Stata The Stata listserver
[Date Prev][Date Next][Thread Prev][Thread Next][Date index][Thread index]

st: RE: Re: Counts of different values in one variable by another variable

From   "Donnell Butler" <[email protected]>
To   <[email protected]>
Subject   st: RE: Re: Counts of different values in one variable by another variable
Date   Fri, 26 Mar 2004 08:29:06 -0500

Hello All,

I wanted to thank you for your suggestions. I received a number of
suggestions from folks, and I wanted to respond to everyone with the

After trying a number of suggestions, I found that a combination of Nick
Cox's and Michael Blasnik's suggestions were most elegant (based on coding
efficiency). In fact, one of Nick's commands helped me find a situation that
I was unaware of as a possibility with the data. After finding slightly
different results.

※ ※ ※

# Exercise instructions
[1] Copy out the lines of the records that begin at the line containing "Shift the D-P-R gear selector" and end after the line containing "coord(627,217)", reproducing them without any change.
[2] Resume the Stata listserver post about counting values by another variable, picking up right after its last sentence.
The forum post and the records have no connection to each other.

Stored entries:
※ ※ ※

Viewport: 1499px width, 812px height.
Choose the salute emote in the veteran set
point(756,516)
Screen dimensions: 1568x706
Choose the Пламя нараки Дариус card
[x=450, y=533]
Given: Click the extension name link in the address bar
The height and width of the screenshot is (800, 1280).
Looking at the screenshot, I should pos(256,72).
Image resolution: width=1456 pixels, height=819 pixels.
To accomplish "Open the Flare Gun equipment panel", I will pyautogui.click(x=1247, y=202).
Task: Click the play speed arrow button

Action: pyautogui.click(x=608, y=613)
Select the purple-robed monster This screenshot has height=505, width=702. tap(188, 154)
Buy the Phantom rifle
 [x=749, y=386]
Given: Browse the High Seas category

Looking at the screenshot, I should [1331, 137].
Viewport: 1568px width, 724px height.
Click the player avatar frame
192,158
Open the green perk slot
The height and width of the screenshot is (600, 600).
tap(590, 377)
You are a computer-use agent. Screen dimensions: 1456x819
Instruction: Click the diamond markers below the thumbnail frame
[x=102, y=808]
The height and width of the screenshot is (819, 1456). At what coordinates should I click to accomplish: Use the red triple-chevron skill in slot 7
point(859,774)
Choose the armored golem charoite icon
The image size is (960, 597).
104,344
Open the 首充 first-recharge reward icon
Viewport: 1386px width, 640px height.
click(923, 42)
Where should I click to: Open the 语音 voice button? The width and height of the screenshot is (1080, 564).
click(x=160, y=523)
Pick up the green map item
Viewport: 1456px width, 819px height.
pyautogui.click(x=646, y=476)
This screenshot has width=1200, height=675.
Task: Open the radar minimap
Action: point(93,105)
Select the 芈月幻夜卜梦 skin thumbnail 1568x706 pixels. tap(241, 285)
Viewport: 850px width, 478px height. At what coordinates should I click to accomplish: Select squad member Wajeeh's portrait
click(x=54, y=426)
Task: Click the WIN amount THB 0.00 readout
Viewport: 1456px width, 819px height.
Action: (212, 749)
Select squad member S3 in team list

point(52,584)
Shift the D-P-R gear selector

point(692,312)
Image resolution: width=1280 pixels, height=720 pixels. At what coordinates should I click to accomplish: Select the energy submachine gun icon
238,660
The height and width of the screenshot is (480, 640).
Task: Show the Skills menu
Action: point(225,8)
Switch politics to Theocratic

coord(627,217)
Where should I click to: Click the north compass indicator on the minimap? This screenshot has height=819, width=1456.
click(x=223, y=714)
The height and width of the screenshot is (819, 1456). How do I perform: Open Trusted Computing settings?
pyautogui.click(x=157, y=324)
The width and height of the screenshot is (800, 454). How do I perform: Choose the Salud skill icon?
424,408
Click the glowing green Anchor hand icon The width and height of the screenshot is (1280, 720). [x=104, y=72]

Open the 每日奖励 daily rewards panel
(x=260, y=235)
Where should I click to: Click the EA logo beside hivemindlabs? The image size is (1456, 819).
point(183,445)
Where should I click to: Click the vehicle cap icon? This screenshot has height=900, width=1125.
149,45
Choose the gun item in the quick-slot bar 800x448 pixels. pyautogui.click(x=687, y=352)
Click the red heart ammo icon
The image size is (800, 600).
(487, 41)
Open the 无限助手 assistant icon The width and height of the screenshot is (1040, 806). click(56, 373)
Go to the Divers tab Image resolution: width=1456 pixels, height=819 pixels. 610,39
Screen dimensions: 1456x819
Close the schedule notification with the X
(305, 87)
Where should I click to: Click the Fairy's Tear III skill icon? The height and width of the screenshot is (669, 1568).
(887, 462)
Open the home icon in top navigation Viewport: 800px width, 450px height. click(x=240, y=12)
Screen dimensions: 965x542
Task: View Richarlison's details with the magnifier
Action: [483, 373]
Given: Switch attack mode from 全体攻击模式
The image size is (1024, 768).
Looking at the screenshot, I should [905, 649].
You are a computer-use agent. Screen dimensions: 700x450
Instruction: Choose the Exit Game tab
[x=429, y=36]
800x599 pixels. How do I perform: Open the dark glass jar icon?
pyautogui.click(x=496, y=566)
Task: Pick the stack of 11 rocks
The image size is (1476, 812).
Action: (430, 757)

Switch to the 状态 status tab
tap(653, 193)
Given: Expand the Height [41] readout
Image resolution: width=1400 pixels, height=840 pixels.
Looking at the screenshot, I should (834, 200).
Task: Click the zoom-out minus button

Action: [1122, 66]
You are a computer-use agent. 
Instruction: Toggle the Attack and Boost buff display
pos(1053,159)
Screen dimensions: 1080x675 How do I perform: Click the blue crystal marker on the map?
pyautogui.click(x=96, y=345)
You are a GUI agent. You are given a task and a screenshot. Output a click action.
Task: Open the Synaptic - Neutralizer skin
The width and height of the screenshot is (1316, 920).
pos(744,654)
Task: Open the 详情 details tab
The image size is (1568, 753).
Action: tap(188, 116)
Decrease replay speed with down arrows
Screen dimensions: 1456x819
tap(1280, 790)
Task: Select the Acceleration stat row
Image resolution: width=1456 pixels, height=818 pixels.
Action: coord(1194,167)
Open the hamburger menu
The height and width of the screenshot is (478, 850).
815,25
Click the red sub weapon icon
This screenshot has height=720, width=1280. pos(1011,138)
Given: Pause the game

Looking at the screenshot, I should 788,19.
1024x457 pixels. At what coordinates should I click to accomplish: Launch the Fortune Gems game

※ ※ ※

# Outputs by task
[1]
Shift the D-P-R gear selector

point(692,312)
Image resolution: width=1280 pixels, height=720 pixels. At what coordinates should I click to accomplish: Select the energy submachine gun icon
238,660
The height and width of the screenshot is (480, 640).
Task: Show the Skills menu
Action: point(225,8)
Switch politics to Theocratic

coord(627,217)

[2]
I isolated the cause and compared the flagging of each person just once

Nick on flagging each person just once: egen perpersonN = tag(hhid persid)
Michael on flagging each person just once: bys hhid persid: gen byte

After running a count on differences "count if perpersonN~=perpersonM", I
found using Nick's method that there were cases where there were households
with no person ids. That is, no interview occurred. Now, I would have found
this anyway since these households also had missing data for the person
responses. Nevertheless, using "egen perpersonN = tag(hhid persid)" captured
this information while accomplishing my other goals as well. So, if one is
unsure if every Y will have a corresponding X then "egen perpersonN =
tag(hhid persid)" seems to provide an extra information benefit.

Thanks to everyone.

And, particular thanks to Nick and Michael. I don't know what it took for
each of you to become so proficient with Stata, but if you teach an online
course or a workshop in an effort to share that expertise, please let me
know because I will be the first to sign up.

Be Well,

Donnell Butler
Ph.D. Candidate
Princeton University
125 Wallace Hall
Princeton, NJ 08540

FYI: Nick and Michael's emails:

From:  "Nick Cox" <n.j.cox@d...> (48797)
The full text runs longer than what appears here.